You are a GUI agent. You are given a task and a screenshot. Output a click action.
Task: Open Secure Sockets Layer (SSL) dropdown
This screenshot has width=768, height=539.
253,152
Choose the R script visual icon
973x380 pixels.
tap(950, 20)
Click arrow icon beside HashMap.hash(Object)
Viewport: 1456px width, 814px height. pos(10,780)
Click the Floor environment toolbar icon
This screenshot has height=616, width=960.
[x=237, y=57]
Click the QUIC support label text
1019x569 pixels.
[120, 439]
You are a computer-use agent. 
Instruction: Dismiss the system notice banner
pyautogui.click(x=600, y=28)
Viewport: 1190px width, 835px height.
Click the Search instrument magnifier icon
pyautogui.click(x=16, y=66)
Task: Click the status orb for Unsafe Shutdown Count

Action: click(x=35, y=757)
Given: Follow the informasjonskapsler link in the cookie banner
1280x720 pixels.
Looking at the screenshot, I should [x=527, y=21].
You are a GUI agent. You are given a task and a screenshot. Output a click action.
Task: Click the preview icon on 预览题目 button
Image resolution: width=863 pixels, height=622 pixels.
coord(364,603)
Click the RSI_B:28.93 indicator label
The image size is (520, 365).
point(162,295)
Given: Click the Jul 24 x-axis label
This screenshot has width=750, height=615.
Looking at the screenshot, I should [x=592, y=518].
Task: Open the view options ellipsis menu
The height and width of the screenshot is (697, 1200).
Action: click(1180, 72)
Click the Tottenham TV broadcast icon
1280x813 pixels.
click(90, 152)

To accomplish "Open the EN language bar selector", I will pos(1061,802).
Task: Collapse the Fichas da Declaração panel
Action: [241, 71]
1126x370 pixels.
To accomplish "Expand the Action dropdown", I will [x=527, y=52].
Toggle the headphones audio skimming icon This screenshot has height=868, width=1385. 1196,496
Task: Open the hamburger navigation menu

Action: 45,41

· · · ·

• WHAT YOU SHOULD DO
Rewrite the material above, changing each occurrence of "GUI agent" to "interface agent" and leaving everything else unchanged.

• FINISHED ANSWER
You are a interface agent. You are given a task and a screenshot. Output a click action.
Task: Open Secure Sockets Layer (SSL) dropdown
This screenshot has width=768, height=539.
253,152
Choose the R script visual icon
973x380 pixels.
tap(950, 20)
Click arrow icon beside HashMap.hash(Object)
Viewport: 1456px width, 814px height. pos(10,780)
Click the Floor environment toolbar icon
This screenshot has height=616, width=960.
[x=237, y=57]
Click the QUIC support label text
1019x569 pixels.
[120, 439]
You are a computer-use agent. 
Instruction: Dismiss the system notice banner
pyautogui.click(x=600, y=28)
Viewport: 1190px width, 835px height.
Click the Search instrument magnifier icon
pyautogui.click(x=16, y=66)
Task: Click the status orb for Unsafe Shutdown Count

Action: click(x=35, y=757)
Given: Follow the informasjonskapsler link in the cookie banner
1280x720 pixels.
Looking at the screenshot, I should [x=527, y=21].
You are a interface agent. You are given a task and a screenshot. Output a click action.
Task: Click the preview icon on 预览题目 button
Image resolution: width=863 pixels, height=622 pixels.
coord(364,603)
Click the RSI_B:28.93 indicator label
The image size is (520, 365).
point(162,295)
Given: Click the Jul 24 x-axis label
This screenshot has width=750, height=615.
Looking at the screenshot, I should [x=592, y=518].
Task: Open the view options ellipsis menu
The height and width of the screenshot is (697, 1200).
Action: click(1180, 72)
Click the Tottenham TV broadcast icon
1280x813 pixels.
click(90, 152)

To accomplish "Open the EN language bar selector", I will pos(1061,802).
Task: Collapse the Fichas da Declaração panel
Action: [241, 71]
1126x370 pixels.
To accomplish "Expand the Action dropdown", I will [x=527, y=52].
Toggle the headphones audio skimming icon This screenshot has height=868, width=1385. 1196,496
Task: Open the hamburger navigation menu

Action: 45,41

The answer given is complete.